[TASK STATEMENT] After locating the line that contains "The height and" in the records below, write out exactly that line and each line after it through the one that contains "Click the N+ subscription badge icon", and nothing else.

[DATA FOR PROCESSING Boundary: Start]

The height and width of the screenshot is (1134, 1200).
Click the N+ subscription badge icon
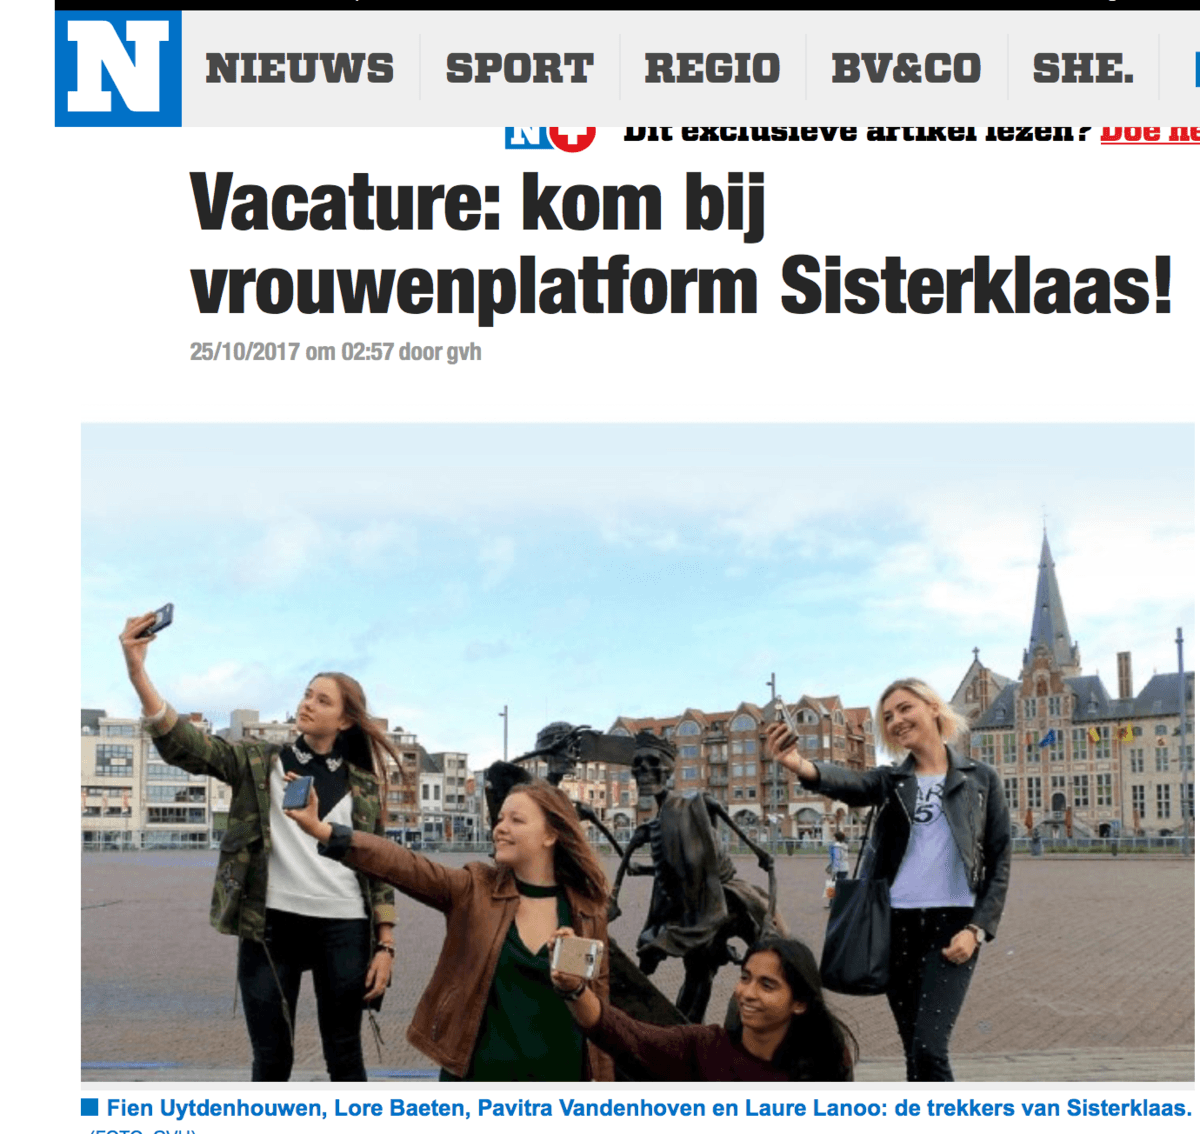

[DATA FOR PROCESSING Boundary: End]
[DATA FOR PROCESSING Boundary: Start]

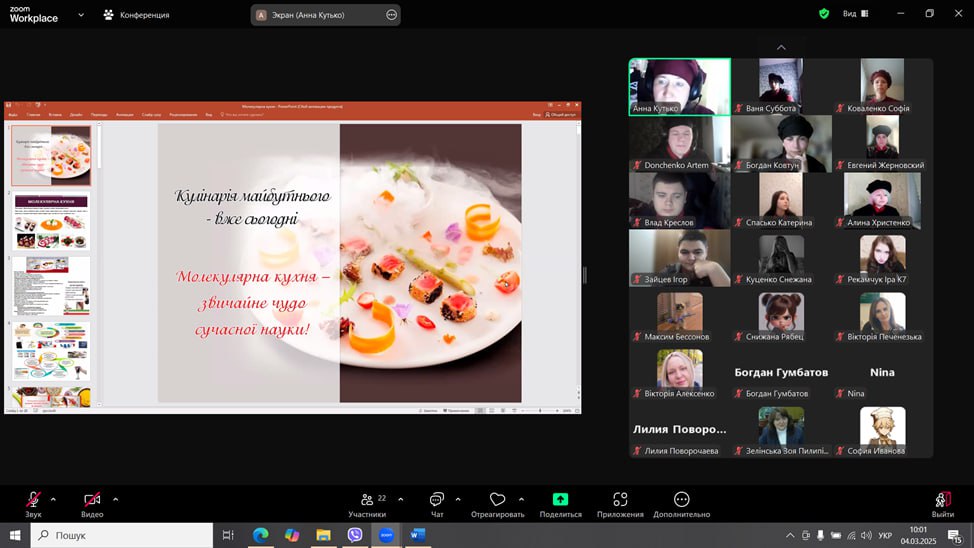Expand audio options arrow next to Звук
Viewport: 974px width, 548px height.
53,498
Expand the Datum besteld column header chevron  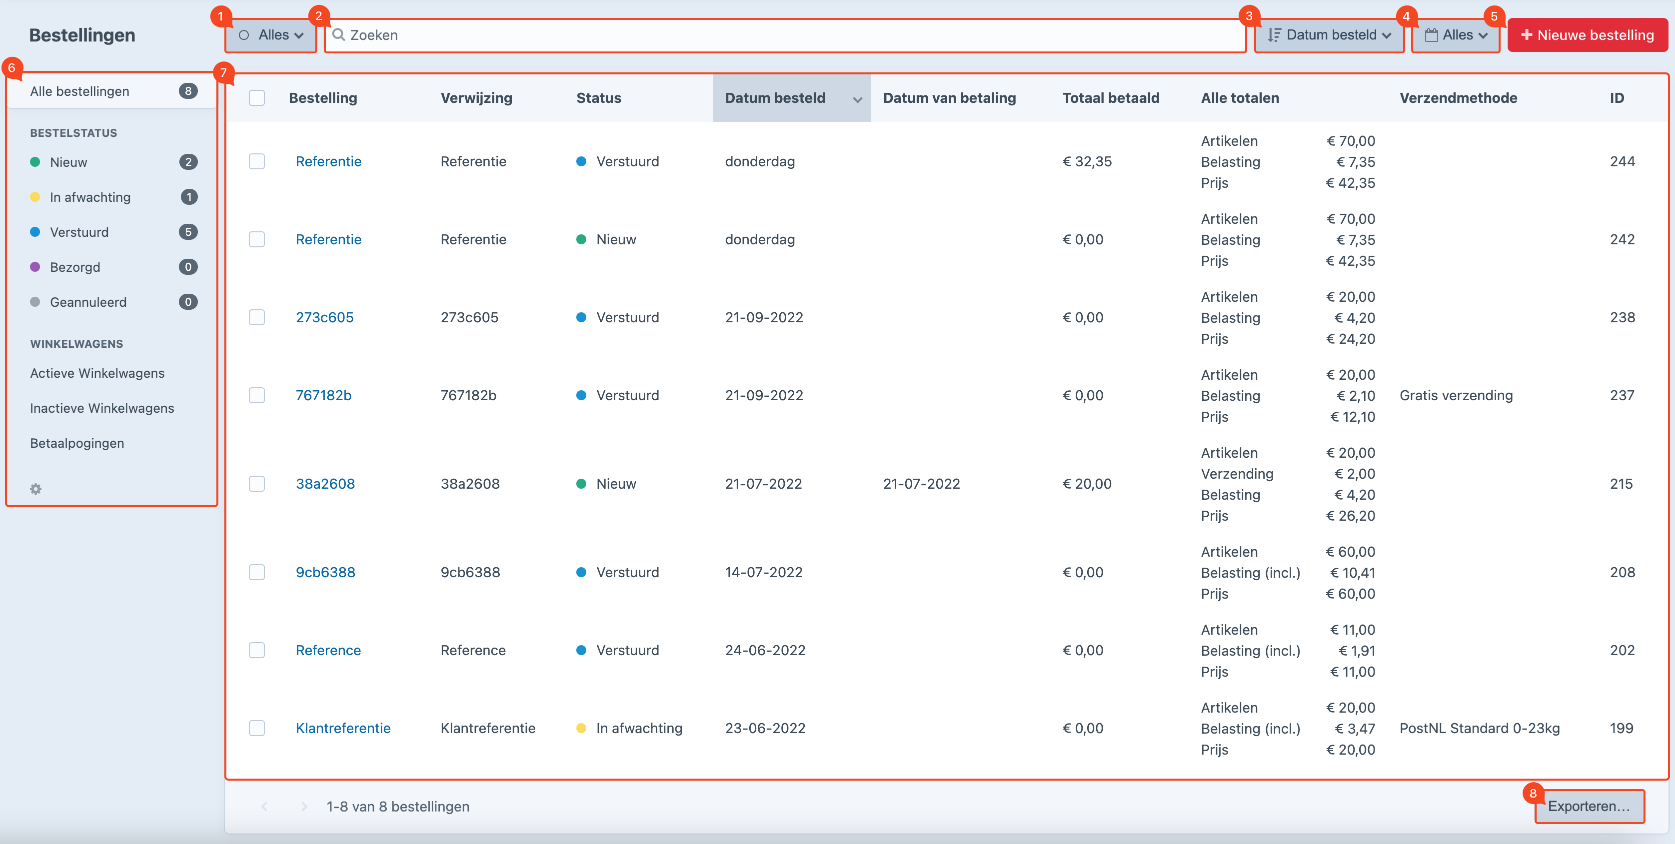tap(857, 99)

[DATA FOR PROCESSING Boundary: End]
[DATA FOR PROCESSING Boundary: Start]

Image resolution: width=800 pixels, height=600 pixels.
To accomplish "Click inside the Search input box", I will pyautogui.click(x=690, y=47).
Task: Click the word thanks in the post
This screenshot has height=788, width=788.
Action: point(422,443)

[DATA FOR PROCESSING Boundary: End]

[RESPONSE BOX]
The height and width of the screenshot is (1134, 1200).
Click the N+ subscription badge icon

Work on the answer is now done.